Registrar not obliged to conduct investigations
The Registrar can make a change of assessment decision on the basis of the information used to form the view that a change of assessment should be initiated, including any responses and supporting documents provided by the parties (CSA Act section 98Q(1)(a)). The Registrar can conduct further enquiries, but is not obliged to do so (CSA Act section 98Q(1)(b)). If the Registrar requires further information from either party, or from third parties, a notice requiring a person to provide that information (6.2.3) can be issued (CSA Act section 161).
The Registrar must deal with a Registrar-initiated change of assessment in a way that is procedurally fair. A decision maker must ensure that a person is aware of any adverse information and that they have an opportunity to be heard and make submissions in support of their case. In addition to providing each party with a copy of the other party's response and supporting documents, the Registrar will also advise each party of any additional information that is intended to be taken into account in a way that is adverse to them, and invite them to comment upon that information. This would include information provided by the other party during conversations with a decision maker or by a third party.

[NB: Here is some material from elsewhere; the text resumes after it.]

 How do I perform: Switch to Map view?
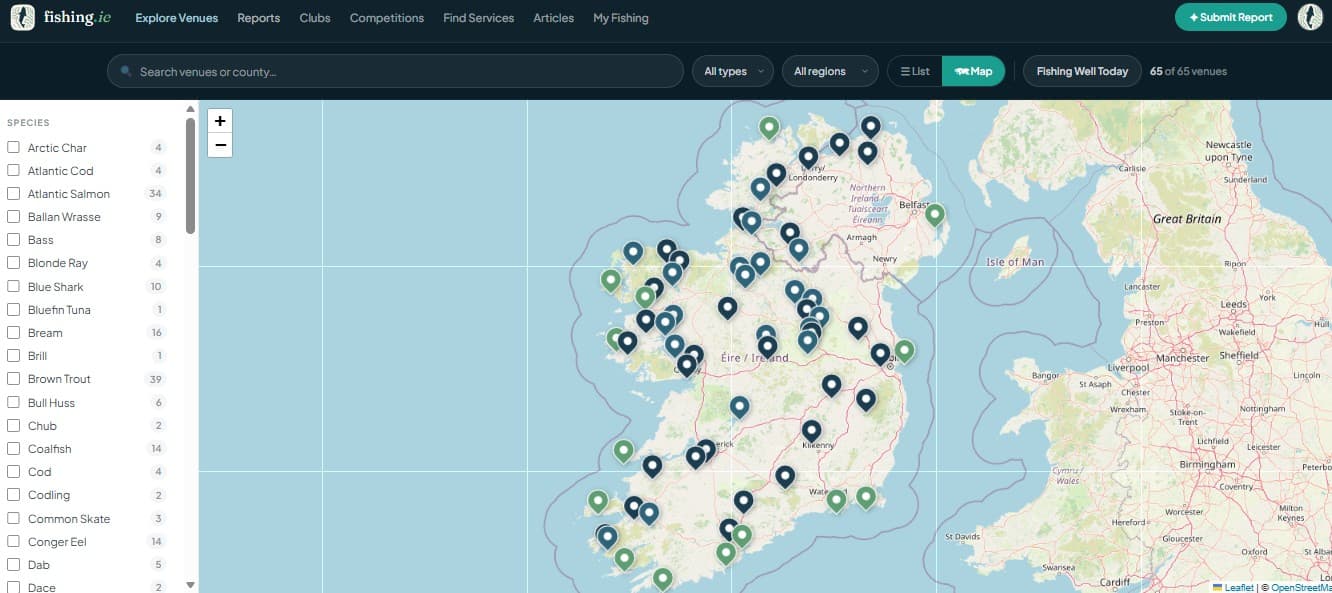[973, 70]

Making a child support agreement during a Registrar-initiated change of assessment
Parties can make a child support agreement while the Registrar is considering making a Registrar-initiated change of assessment decision. The Registrar will decide whether the agreement can be accepted, in the same way a child support agreement is made while considering a change of assessment (2.6.5) application from either party (CSA Act section 98U(1)).
Matters too complex
The Registrar may refuse to make a change to the assessment if it is determined that a parent's financial circumstances, or the issues associated with the case, are too complex to be decided (CSA Act section 98R).

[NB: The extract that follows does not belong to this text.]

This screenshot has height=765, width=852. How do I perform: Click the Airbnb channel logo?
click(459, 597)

Registrar must give written notice of the decision
The Registrar must give the parties written reasons for the decision to change an assessment, including the reasons for establishing that special circumstances existed in the case (CSA Act section 98S(4)). The Registrar will also document the reasons for the type and duration of the decision in the notice of decision.
If the Registrar fails to give written reasons to either party, the validity of the decision is not affected (CSA Act section 98S(5)).
The Registrar must amend the administrative assessment to give effect to the change of assessment decision and give the payer and payee a written notice of the assessment (sections 75 and 76). The assessment notice must include, or be accompanied by, information about the payer and payee's right to object to the Registrar's decision (4.1.2), and to apply for an AAT first review if they are aggrieved by the Registrar's decision on the objection (CSA Act section 76(3)).
If the Registrar refuses to make a change to the assessment (2.6.3), the payer and payee must be provided with written reasons for that decision and information about the payer and payee's right to object to the Registrar's decision, and to apply for an AAT first review if they are aggrieved by the Registrar's decision on the objection (CSA Act section 98RA).